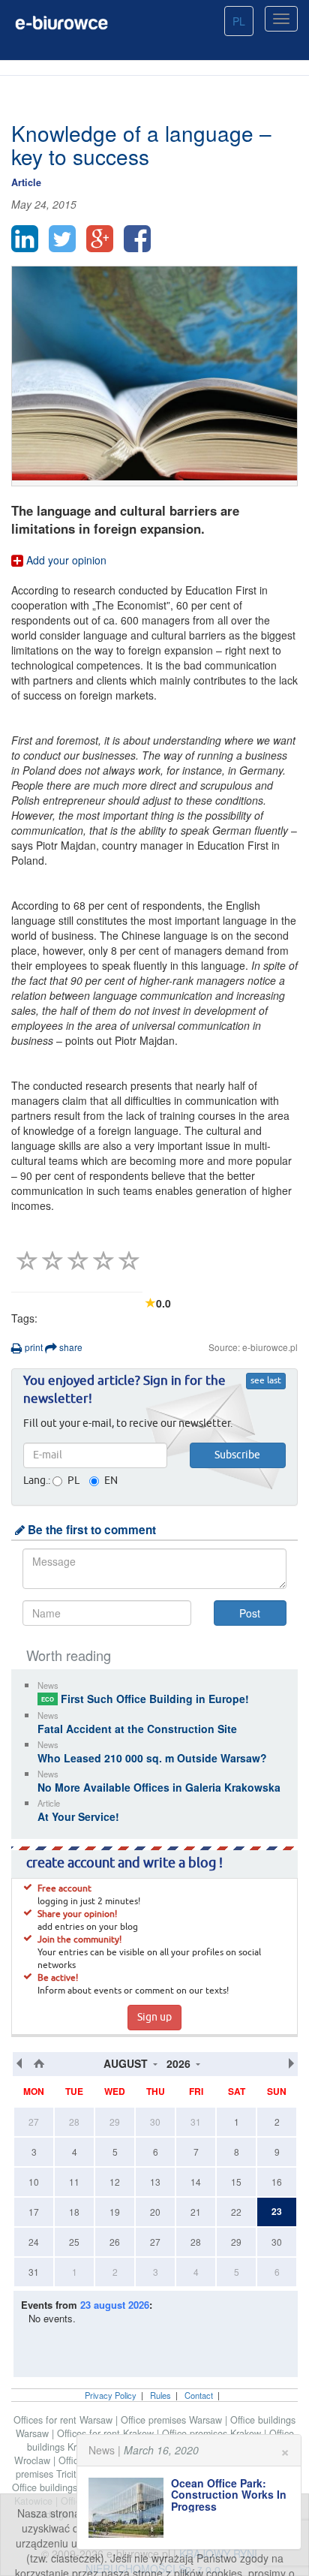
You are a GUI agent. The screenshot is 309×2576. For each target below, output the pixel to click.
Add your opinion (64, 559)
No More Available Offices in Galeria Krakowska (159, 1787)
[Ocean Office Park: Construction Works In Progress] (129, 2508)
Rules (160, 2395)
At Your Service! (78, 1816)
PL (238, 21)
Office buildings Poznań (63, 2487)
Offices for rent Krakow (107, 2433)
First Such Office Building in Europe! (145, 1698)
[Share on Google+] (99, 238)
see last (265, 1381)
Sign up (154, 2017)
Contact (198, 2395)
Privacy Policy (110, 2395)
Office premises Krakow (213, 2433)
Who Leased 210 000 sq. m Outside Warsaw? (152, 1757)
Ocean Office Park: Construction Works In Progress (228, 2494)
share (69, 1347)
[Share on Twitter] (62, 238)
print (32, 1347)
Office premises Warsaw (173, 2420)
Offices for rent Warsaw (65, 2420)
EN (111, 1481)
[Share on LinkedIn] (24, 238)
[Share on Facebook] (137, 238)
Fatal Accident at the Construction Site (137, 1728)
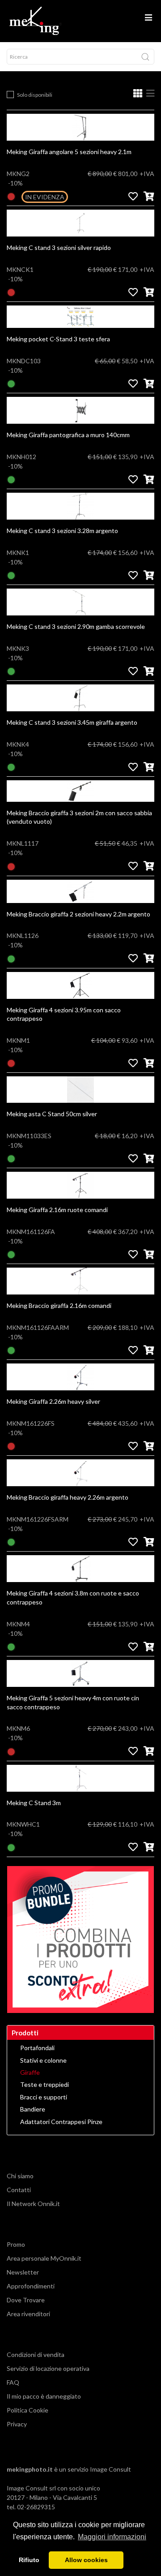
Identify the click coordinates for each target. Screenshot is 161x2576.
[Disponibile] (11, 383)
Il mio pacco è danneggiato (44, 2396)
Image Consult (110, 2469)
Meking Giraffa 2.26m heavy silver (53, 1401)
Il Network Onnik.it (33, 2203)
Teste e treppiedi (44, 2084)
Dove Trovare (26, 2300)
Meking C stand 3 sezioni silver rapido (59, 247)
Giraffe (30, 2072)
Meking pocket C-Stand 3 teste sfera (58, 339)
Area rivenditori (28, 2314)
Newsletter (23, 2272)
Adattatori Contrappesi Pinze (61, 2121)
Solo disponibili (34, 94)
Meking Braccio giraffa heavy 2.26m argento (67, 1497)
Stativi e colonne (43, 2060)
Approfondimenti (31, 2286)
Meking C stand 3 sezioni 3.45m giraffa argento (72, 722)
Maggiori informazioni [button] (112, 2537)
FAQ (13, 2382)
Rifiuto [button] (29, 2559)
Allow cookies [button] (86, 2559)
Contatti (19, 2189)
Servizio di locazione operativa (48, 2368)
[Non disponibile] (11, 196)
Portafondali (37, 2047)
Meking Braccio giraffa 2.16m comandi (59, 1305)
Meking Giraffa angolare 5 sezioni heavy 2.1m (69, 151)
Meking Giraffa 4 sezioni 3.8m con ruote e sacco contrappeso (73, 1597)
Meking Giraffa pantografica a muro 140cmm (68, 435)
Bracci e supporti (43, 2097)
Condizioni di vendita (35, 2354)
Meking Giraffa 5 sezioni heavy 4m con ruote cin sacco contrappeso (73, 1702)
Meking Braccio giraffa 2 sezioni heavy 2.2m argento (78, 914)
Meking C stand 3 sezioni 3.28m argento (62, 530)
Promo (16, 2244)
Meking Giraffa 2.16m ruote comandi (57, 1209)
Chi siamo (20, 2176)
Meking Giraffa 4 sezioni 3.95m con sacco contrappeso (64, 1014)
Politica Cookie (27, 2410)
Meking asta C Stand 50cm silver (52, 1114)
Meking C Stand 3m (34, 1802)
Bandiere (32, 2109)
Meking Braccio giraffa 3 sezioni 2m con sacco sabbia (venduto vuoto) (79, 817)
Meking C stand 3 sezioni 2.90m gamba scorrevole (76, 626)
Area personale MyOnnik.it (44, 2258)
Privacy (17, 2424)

★ ★ ★ ★

## Assignment
Scan the entries above, and wherever a line holds the string "silver", copy it.

## Exercise result
Meking Giraffa 2.26m heavy silver (53, 1401)
Meking C stand 3 sezioni silver rapido (59, 247)
Meking asta C Stand 50cm silver (52, 1114)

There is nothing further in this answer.